[Opening Dataset records section]

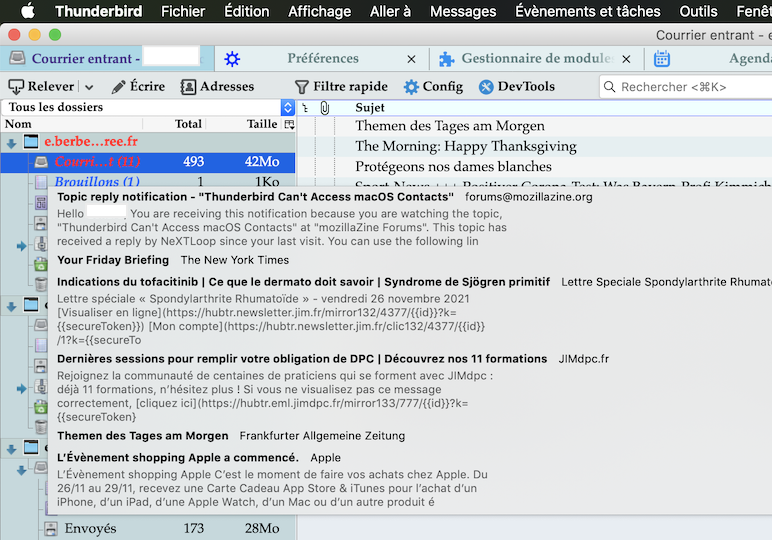This screenshot has height=540, width=772.
Task: Open the Tous les dossiers dropdown
Action: pyautogui.click(x=288, y=107)
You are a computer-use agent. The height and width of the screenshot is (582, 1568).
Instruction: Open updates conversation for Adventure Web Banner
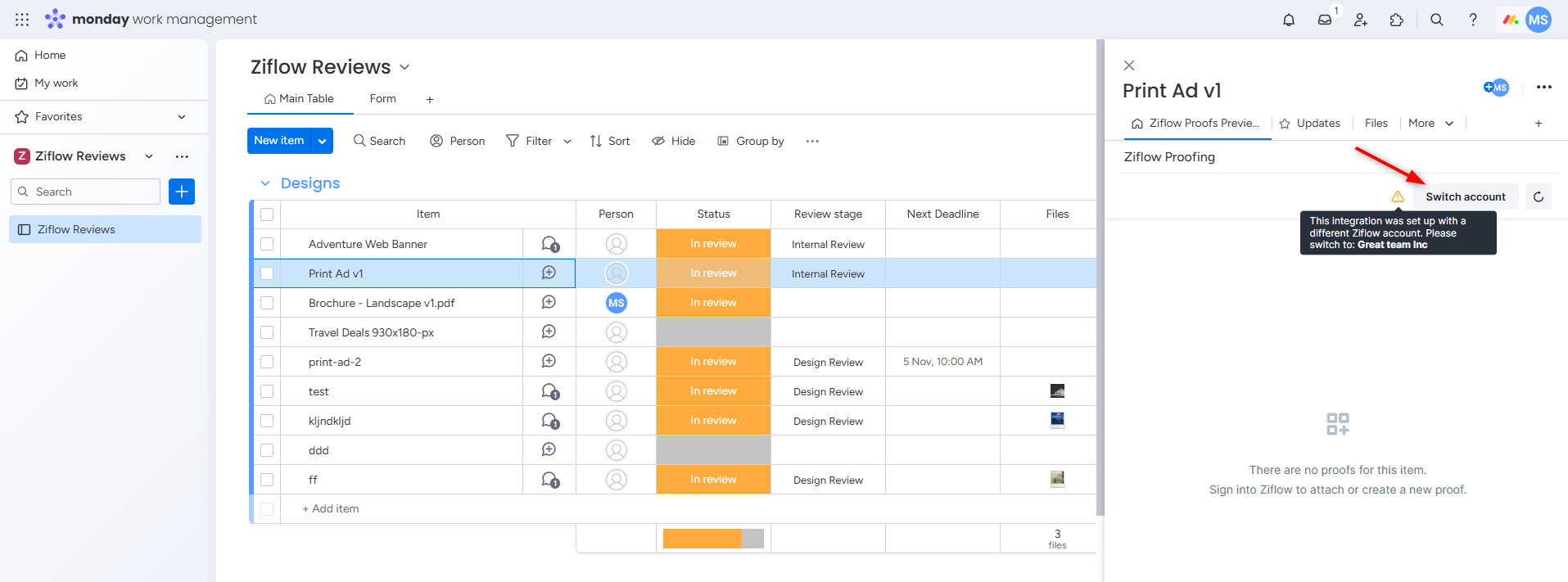549,244
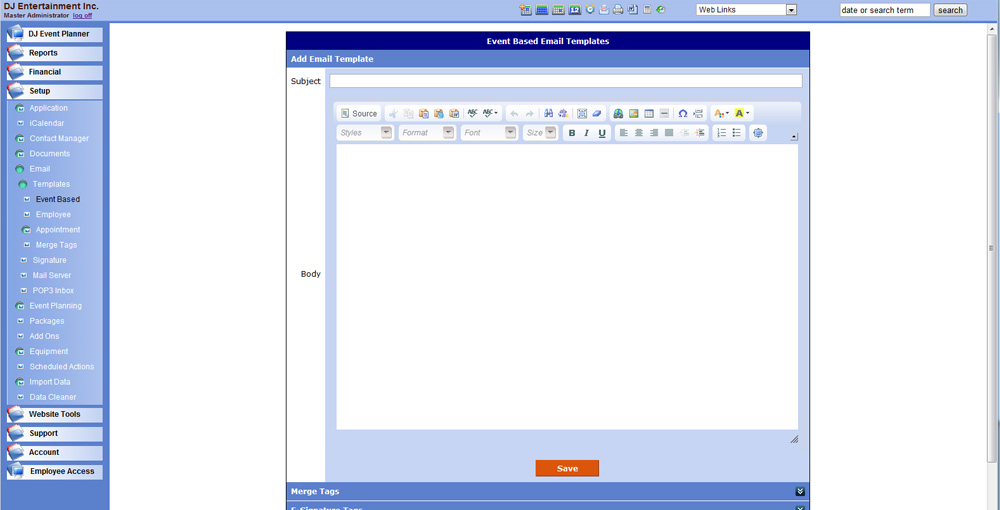
Task: Insert a numbered list
Action: pyautogui.click(x=721, y=133)
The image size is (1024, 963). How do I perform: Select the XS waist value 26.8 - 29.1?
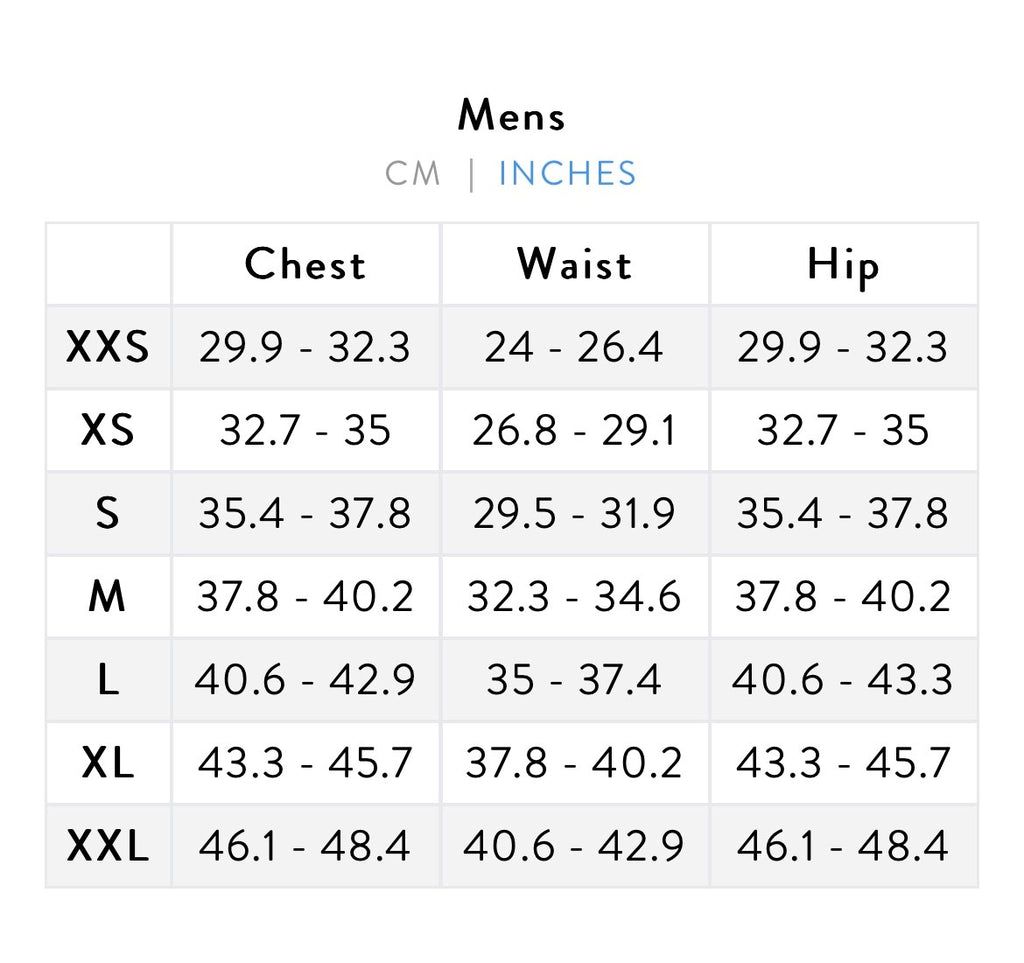(x=574, y=431)
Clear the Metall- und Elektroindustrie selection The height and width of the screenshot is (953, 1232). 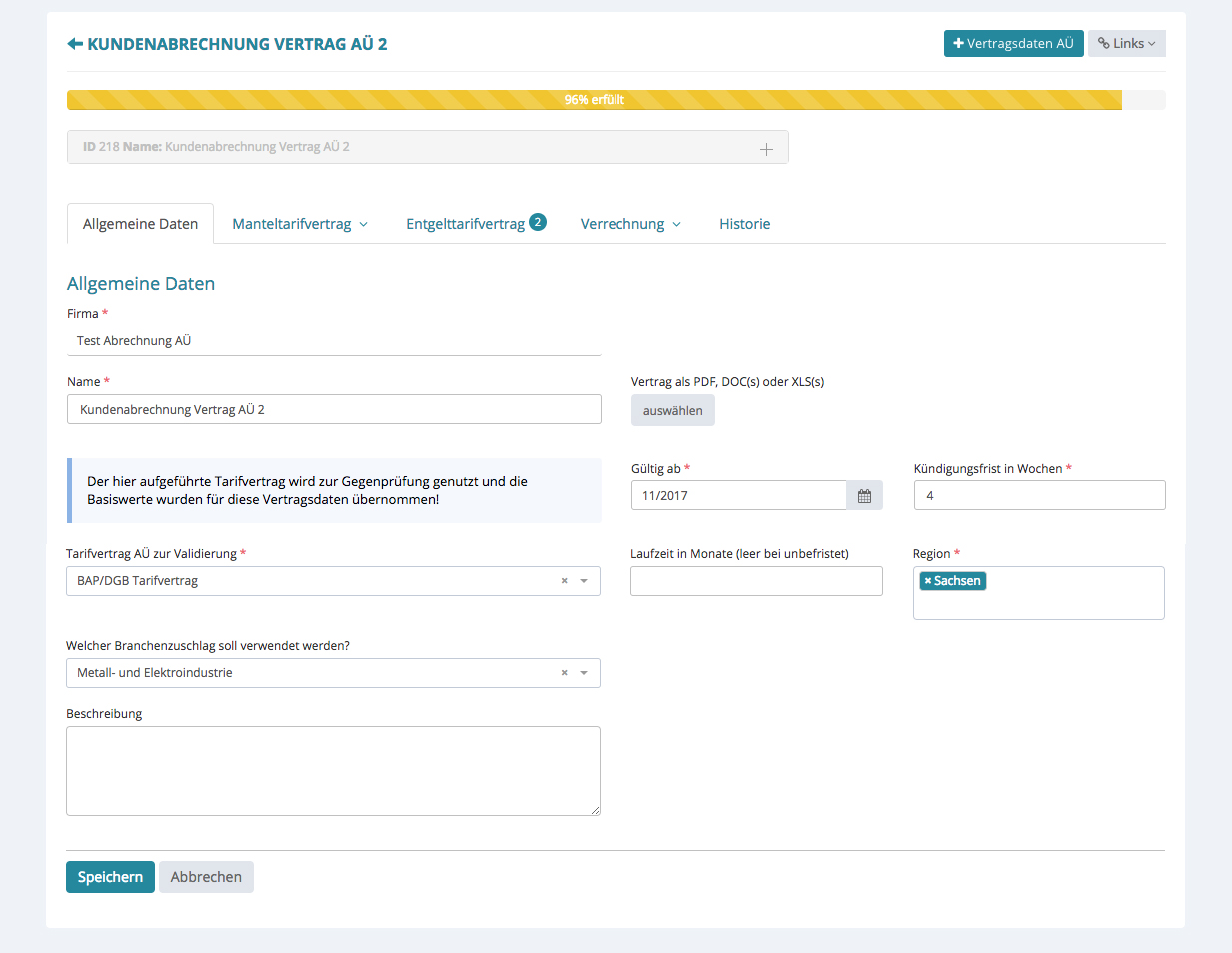pos(564,673)
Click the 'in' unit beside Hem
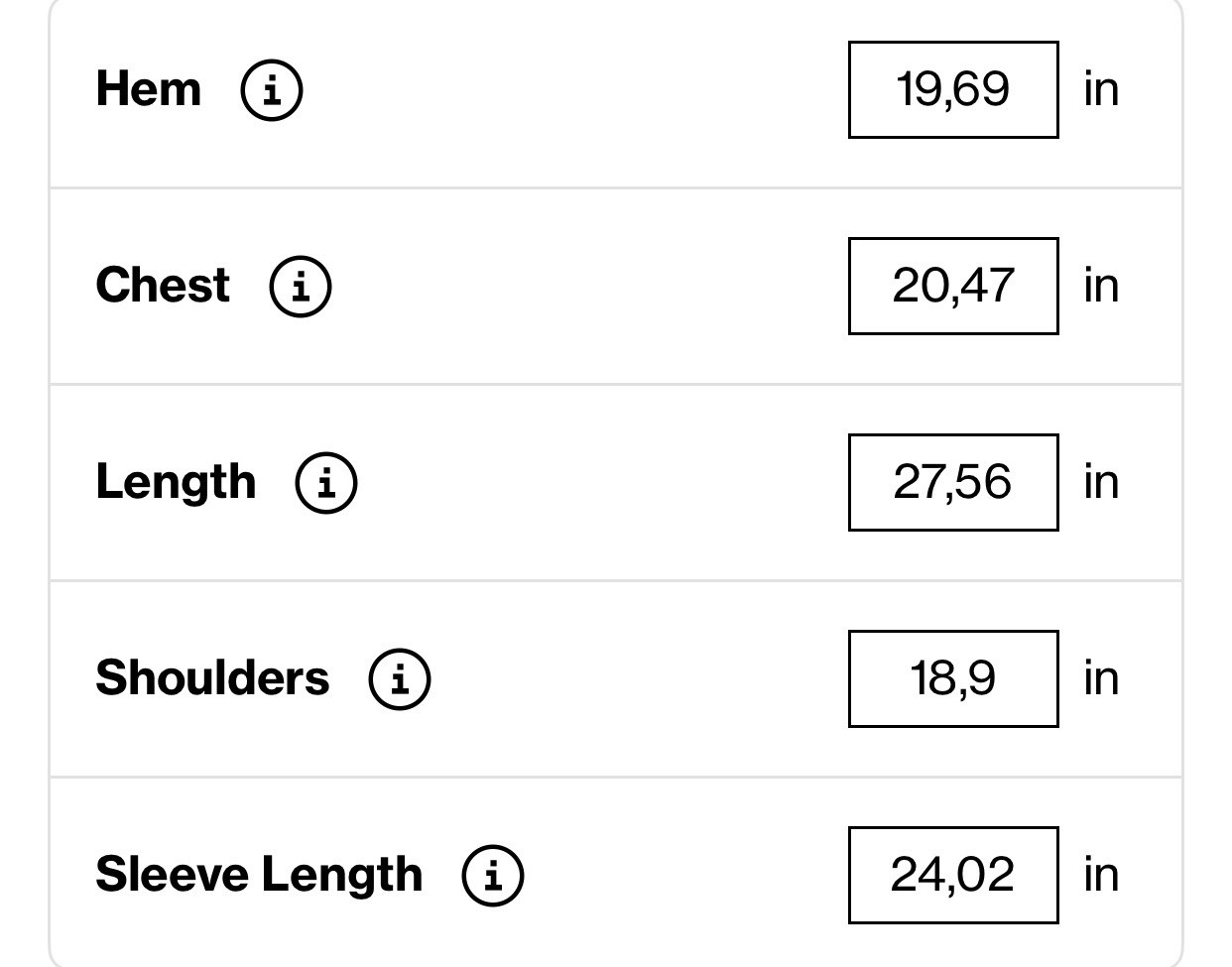1232x967 pixels. 1101,89
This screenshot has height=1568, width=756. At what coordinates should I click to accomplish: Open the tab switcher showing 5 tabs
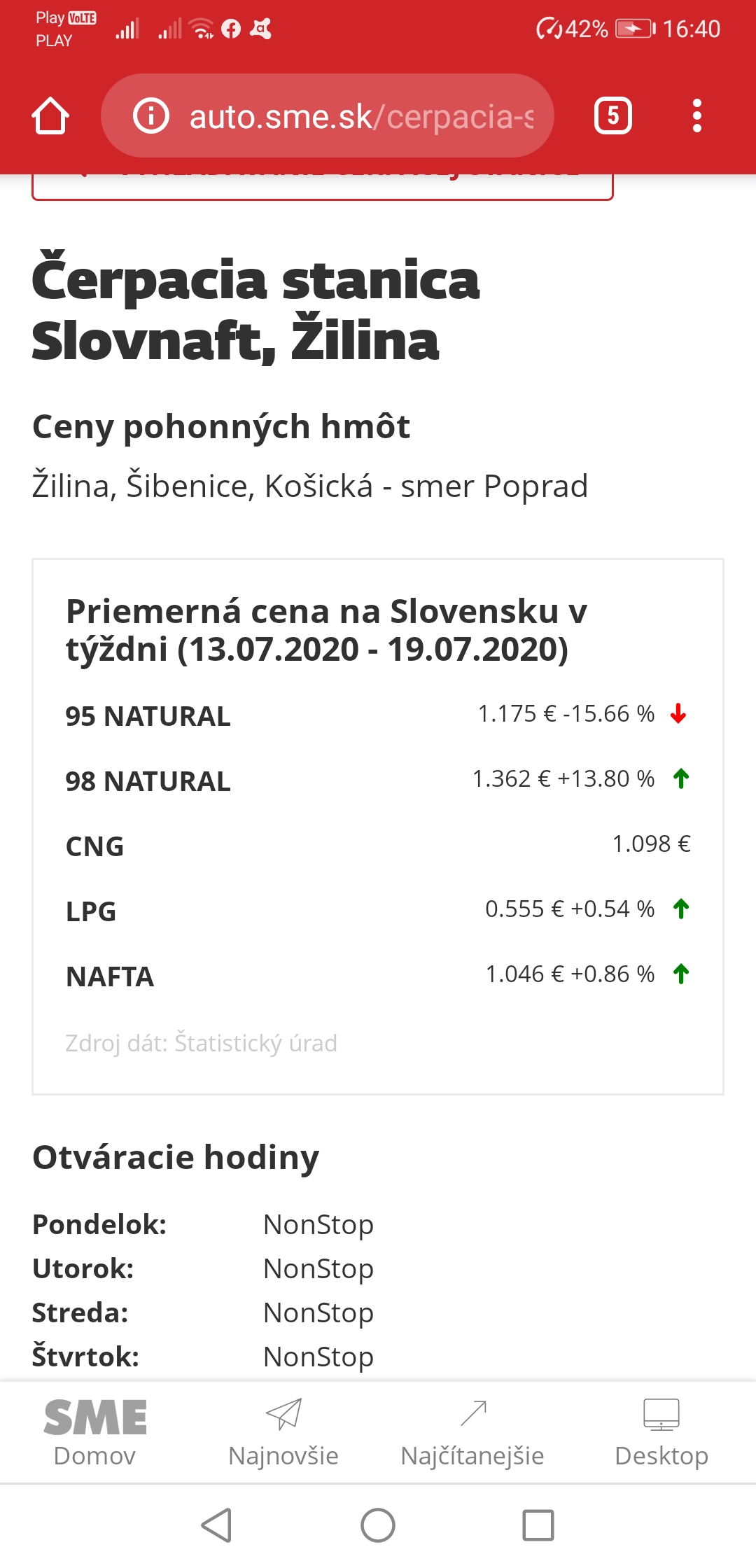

[Closing Dataset records section]

• Exercise instructions: Only the lines from the one containing "Click the 'in' unit beside Hem" through the final line of the data are to be written out, exactly as they stand and without pictures.

• Solution to this problem:
Click the 'in' unit beside Hem
1232x967 pixels. 1101,89
This screenshot has height=1568, width=756. At what coordinates should I click to accomplish: Open the tab switcher showing 5 tabs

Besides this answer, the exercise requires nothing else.